**Task set**
**1)** Answer these from the forum thread, marking each answer (a), (b), or (c):
(a) Which example does mpyne say would be a better pick?
(b) What did Kerrick's wife used to be?
(c) What estimate was zo1's team giving for coding simple CRUD screens?
**2)** From the forum thread, copy the passage that begins at the words "My wife used" and stops after "find that helpful?", swapping "Christmas vacation" for "winter break".

**Selected excerpt**
----------

Code you never ship doesn't have bugs by definition, but never shipping is usually a worse state to be in.

ponector · 2026-01-09T01:51:16 1767923476

I'm sure people from Knight Capital don't think so.

mpyne · 2026-01-09T03:07:17 1767928037

Even there, they made a lot of money before they went bust. Like if you want an example you'd be better of picking Therac-25, as ancient an example as it is.

Kerrick · 2026-01-09T18:20:00 1767982800

My wife used to be a professional streamer so I know how distracting it can be to try and entertain an audience. So when I attempted to become one of these 10x AI devs over my Christmas vacation I did not live stream. But I did make a bunch of atomic commits and push them up to soucrcehut. Perhaps you'll find that helpful?

Just Christmas Vacation (12-18h days): https://git.sr.ht/~kerrick/ratatui_ruby/log/v0.8.0

Lastest (slowed down by job & real life): https://git.sr.ht/~kerrick/ratatui_ruby/log/trunk and https://git.sr.ht/~kerrick/ratatui_ruby-wiki/log/wiki and https://git.sr.ht/~kerrick/ratatui_ruby-tea/log/trunk

godelski · 2026-01-09T02:14:13 1767924853

  > I'd just like to see a live coding session from one of these 10x AI devs

I'd also like to see how it compares to their coding without AI.

I mean I really need to understand what the "x" is in 10x. If their x is <0.1 then who gives a shit. But if their x is >2 then holy fuck I want to know.

Who doesn't want to be faster? But it's not like x is the same for everybody.

zo1 · 2026-01-09T12:08:39 1767960519

I'm a "backend" dev, so you could say that I am very very unfamiliar, have mostly-basic and high-level knowledge of frontend development. Getting this thing to spit out screens and components and adjust them as I see fit has got to be some sort of super-power and definitely 20x'd my frontend development for hobby projects. Previous to this, my team was giving me wild "1 week" estimates to code simple CRUD screens (plus 1 week for "api integration") and those estimates always smelled funny to me.

----------

**Extracted data**
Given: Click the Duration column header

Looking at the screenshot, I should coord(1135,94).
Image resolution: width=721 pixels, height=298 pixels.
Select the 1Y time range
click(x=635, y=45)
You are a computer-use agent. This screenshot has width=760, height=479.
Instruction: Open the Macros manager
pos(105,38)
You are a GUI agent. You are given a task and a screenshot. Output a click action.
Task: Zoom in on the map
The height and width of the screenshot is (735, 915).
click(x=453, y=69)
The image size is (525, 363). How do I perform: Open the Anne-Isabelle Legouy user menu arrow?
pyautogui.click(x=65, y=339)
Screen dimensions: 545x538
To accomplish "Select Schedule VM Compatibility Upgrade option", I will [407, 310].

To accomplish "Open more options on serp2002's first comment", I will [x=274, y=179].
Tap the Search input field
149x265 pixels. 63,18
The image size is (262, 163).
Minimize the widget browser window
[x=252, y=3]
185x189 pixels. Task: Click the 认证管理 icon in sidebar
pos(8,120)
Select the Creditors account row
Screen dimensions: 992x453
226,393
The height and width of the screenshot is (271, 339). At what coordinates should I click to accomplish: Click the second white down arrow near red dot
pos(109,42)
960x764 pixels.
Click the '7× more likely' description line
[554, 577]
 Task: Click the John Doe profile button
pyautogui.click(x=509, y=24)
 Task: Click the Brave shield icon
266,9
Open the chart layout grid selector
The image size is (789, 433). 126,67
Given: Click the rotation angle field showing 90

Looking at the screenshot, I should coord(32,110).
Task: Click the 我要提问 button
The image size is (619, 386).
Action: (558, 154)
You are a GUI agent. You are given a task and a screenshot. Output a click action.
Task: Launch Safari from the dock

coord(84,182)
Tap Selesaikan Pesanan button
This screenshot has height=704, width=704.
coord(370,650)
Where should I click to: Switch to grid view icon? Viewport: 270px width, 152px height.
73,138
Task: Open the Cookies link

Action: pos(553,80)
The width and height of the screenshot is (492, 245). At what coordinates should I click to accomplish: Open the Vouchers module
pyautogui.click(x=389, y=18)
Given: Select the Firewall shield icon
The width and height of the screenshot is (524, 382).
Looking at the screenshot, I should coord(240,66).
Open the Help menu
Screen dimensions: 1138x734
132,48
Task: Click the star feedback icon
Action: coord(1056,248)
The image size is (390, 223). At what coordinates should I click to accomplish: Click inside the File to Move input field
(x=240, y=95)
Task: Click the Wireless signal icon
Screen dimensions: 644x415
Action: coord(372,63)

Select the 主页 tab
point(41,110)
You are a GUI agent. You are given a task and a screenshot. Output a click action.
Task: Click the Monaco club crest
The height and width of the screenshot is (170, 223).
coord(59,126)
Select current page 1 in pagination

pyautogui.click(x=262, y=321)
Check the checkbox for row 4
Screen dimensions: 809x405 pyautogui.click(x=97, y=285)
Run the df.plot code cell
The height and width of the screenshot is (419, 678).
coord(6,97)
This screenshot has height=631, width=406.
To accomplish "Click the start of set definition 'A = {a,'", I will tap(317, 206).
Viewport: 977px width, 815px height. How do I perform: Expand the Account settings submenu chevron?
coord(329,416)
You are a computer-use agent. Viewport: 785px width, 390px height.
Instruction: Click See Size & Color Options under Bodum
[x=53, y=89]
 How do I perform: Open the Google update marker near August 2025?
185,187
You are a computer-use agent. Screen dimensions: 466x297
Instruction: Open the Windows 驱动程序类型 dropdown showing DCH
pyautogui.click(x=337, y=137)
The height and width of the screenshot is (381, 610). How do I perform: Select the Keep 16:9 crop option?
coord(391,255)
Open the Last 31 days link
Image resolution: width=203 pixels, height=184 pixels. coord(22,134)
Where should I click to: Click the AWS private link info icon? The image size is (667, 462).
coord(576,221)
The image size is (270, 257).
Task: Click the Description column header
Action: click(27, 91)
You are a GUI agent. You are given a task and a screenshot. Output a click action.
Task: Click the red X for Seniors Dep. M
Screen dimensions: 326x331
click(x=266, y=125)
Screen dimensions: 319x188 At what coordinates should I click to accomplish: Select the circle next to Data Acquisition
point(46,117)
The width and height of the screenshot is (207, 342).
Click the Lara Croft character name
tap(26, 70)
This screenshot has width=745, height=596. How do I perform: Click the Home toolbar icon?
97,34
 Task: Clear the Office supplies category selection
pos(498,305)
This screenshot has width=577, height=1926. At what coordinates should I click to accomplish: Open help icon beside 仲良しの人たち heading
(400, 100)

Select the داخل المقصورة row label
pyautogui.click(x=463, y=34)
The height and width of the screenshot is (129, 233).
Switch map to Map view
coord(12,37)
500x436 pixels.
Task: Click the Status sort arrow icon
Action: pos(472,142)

----------

**Per-task outputs**
**1)**
(a) Therac-25
(b) A professional streamer
(c) 1 week, plus 1 week for "api integration"

**2)**
My wife used to be a professional streamer so I know how distracting it can be to try and entertain an audience. So when I attempted to become one of these 10x AI devs over my winter break I did not live stream. But I did make a bunch of atomic commits and push them up to soucrcehut. Perhaps you'll find that helpful?